From what we see here, The Colour of His Hair looked to be a dramatic thriller, something along the lines of Basil Dearden’s Victim [review]. Two young lovers are being blackmailed and threatened with exposure if they don’t pay--a very real problem at the time. Though what exists of Montague’s script is just set-up, filmmaker Sam Ashby lends it gravity by splicing it together with archival footage about the Reform Society and testimony from men victimized in this way--both by opportunistic criminals and the law that empowered their crimes. At first I was hoping for less documentary and more story, but as Ashby carefully layers his narrative, including information about the Lesbian and Gay News Media Archive, where Montague’s script had been housed, he not only illustrates the heartache that many experienced, but the importance of the change that was brought about when the unctuous law was finally undone.


The Black Balloon (2012; USA; 21 minutes): A short from filmmaking brothers Josh and Ben Safdie (Good Time), The Black Balloon is the grown-up flipside to Albert Lamorisse’s children’s classic The Red Balloon [review]. In NYC, a gaggle of birthday balloons are accidentally released into the air, and a single black balloon drifts away from the pack. Searching for some kind of connection, someone to take its string and give it a life, the black balloon moves through the city, creating unique opportunities for various denizens of the metropolis to put it to use. One man (Larry “Ratso” Sloman, a collaborator of Bob Dylan and Howard Stern) instructs it to block a security camera so he can shoplift, another uses it to distract the daughter of his girlfriend, and a third to get the attention of his grown son. In each case, the adult abandons the balloon as soon as it served its purpose--the complete opposite of the little boy in The Red Balloon.

The Safdies have an agile shooting style that works well with the material and the locale. Stray, superfluous moments give a pretty good indication of how much the boys love New York, and you will marvel at how they pulled off some of the au naturale street scenes where the balloon bobs its way through the crowd. The characters all seem as if they are plucked straight from that mass, lending a credibility to what is otherwise a fanciful production. Though slight in its parts, the whole is effective.
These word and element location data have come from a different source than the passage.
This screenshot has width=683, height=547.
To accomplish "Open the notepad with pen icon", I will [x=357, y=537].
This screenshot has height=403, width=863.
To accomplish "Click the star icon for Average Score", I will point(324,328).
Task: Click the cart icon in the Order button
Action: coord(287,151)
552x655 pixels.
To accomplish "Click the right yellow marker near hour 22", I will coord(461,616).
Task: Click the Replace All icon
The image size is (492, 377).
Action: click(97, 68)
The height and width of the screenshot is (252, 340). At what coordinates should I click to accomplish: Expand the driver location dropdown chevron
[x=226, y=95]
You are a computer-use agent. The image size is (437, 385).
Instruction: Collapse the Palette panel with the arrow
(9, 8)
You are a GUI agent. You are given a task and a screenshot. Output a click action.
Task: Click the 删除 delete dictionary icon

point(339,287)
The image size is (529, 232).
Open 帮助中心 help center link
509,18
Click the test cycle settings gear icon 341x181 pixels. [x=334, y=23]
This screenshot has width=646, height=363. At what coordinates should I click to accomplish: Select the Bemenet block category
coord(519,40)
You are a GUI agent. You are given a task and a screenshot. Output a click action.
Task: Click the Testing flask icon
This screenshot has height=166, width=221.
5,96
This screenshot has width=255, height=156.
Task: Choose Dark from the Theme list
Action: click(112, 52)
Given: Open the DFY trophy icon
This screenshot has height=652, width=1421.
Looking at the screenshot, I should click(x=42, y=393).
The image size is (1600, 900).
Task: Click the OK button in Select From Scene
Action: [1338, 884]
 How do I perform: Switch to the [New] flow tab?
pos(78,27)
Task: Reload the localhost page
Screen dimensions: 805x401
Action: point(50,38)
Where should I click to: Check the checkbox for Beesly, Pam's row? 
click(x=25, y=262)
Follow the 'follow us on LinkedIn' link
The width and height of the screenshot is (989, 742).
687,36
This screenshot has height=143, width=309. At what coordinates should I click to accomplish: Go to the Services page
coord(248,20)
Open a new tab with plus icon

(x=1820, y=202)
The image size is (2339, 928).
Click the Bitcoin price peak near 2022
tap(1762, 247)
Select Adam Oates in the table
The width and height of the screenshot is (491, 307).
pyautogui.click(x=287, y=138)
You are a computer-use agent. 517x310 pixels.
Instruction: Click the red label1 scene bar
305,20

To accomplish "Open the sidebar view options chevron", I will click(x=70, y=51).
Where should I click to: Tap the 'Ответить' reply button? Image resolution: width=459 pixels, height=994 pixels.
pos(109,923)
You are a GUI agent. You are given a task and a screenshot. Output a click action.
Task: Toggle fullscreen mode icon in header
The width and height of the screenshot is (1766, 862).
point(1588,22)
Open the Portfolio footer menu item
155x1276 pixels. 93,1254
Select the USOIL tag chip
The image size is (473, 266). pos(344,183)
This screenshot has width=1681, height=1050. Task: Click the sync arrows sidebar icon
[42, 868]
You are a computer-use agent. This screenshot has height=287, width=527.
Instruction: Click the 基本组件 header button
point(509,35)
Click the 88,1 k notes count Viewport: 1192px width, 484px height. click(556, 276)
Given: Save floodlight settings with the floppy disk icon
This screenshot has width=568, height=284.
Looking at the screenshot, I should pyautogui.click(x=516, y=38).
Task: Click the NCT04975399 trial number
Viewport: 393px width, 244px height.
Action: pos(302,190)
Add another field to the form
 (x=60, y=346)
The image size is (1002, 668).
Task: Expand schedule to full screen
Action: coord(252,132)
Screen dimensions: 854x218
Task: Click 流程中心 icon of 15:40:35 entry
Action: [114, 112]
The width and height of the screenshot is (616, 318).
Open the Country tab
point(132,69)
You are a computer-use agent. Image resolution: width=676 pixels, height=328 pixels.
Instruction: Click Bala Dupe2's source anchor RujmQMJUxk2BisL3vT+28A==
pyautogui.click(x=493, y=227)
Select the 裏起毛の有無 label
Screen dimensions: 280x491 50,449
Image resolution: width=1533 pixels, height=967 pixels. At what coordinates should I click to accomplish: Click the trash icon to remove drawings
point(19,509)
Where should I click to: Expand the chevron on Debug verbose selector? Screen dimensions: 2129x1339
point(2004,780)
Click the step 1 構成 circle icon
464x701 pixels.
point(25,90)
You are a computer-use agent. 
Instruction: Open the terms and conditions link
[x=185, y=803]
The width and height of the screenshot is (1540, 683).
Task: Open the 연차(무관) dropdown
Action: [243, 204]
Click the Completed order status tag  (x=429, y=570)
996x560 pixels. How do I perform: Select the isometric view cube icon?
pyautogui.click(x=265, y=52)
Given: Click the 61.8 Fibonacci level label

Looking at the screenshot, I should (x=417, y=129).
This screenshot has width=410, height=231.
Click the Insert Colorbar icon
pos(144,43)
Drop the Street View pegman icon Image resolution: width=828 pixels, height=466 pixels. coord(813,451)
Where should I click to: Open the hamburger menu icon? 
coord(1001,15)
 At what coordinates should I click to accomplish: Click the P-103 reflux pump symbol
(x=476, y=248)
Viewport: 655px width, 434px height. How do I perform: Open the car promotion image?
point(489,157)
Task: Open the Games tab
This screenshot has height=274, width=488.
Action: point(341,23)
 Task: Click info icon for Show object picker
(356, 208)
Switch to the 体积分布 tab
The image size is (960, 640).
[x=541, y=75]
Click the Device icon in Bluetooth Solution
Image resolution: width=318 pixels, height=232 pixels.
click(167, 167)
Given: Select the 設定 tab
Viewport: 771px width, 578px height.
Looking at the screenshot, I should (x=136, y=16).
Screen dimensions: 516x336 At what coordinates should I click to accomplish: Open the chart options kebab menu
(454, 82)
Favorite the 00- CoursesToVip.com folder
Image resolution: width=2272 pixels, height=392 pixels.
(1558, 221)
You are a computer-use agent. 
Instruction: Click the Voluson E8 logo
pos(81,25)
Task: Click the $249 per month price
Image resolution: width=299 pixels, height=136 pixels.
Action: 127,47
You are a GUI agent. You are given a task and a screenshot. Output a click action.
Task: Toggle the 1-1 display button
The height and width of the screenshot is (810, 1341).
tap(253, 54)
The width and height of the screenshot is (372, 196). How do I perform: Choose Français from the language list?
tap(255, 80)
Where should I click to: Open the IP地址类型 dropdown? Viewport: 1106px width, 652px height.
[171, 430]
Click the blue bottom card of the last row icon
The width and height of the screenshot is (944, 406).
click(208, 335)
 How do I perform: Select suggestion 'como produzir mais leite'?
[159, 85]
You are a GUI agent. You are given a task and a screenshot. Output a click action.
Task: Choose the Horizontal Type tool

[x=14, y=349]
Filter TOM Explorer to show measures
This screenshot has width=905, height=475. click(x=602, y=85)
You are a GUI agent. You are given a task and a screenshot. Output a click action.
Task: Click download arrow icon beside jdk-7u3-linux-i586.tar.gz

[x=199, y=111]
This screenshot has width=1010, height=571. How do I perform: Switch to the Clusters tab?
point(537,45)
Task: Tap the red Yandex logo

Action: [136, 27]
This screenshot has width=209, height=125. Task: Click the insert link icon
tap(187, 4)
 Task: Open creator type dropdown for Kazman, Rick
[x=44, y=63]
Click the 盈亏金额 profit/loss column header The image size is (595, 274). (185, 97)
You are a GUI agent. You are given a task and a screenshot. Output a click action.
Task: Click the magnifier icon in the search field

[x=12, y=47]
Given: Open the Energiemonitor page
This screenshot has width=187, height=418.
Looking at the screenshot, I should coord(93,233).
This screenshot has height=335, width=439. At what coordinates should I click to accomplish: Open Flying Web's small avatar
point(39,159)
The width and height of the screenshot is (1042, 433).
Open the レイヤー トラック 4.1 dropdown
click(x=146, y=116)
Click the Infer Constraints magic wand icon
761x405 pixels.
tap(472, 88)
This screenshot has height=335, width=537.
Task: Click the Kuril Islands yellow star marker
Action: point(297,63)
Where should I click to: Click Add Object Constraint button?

(Side note: The Red Balloon enthusiasts should also check out Hou Hsiao-Hsien’s Flight of the Red Balloon [review] to see an alternate update.)


Vingt-quatre heures de la vie d’un clown [Twenty-Four Hours in the Life of a Clown] (1946; France; 18 minutes): The first film from renowned auteur Jean-Pierre Melville is a long way from his more famous efforts like Le samourai [review] and Army of Shadows [review 1, 2]. This black-and-white documentary is exactly as advertised: a chronicle of what a famous clown, Beby, does between one night’s performance and the next. Narrated by Melville (there is little live sound), the film takes a rather lackadaisical approach to the reporting, embracing its subject and allowing for a little humorous staging--including an excellent sequence where Beby and his partner get inspiration from watching the mishaps of regular folks on the Parisian street (all staged, but don’t worry about it).

My favorite player, though, is Beby’s dog Swing, who goes wherever he goes. Try not to be completely charmed when Swing takes a prayer pose next to his master to say his blessings before bed. Just try!

(Note: Also available on the Criterion Collection release of Le silence de la mer, Melville’s feature-length debut.)